▸ **MATERIAL PROVIDED**:

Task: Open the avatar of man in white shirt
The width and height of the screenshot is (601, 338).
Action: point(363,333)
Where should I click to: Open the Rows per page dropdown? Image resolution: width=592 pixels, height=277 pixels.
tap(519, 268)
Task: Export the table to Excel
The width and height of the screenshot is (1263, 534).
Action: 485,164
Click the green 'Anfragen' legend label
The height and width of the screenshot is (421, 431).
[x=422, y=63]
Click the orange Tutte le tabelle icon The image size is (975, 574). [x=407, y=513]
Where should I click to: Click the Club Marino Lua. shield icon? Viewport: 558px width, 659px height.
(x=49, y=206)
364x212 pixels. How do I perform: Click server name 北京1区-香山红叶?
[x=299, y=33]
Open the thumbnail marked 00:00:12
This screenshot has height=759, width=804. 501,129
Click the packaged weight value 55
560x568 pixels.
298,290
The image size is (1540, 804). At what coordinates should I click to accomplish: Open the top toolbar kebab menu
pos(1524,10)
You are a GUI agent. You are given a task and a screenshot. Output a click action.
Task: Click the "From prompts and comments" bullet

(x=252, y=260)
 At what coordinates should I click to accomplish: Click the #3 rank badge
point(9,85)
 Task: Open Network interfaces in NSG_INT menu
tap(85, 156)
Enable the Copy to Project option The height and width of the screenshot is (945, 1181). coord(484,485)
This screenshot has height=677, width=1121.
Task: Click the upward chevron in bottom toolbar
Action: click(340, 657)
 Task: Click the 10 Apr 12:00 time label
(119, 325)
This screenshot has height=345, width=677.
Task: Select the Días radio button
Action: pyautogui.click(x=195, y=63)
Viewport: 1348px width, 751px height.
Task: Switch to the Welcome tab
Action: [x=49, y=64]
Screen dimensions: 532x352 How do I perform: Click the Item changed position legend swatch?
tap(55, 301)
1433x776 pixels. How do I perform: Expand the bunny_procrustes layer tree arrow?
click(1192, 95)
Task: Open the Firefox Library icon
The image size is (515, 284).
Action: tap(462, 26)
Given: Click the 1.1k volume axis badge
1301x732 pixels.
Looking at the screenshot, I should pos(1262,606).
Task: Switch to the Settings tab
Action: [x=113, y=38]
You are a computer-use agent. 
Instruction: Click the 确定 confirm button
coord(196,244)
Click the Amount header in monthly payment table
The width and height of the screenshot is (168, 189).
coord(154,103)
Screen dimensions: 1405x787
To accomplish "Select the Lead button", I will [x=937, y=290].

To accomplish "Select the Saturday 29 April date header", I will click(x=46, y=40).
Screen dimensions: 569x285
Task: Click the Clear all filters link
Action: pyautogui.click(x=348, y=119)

▸ **EXERCISE INSTRUCTIONS**: What lines above contain the string "table"? Copy all of them.

▸ **WRITTEN ANSWER**:
Task: Export the table to Excel
Click the Amount header in monthly payment table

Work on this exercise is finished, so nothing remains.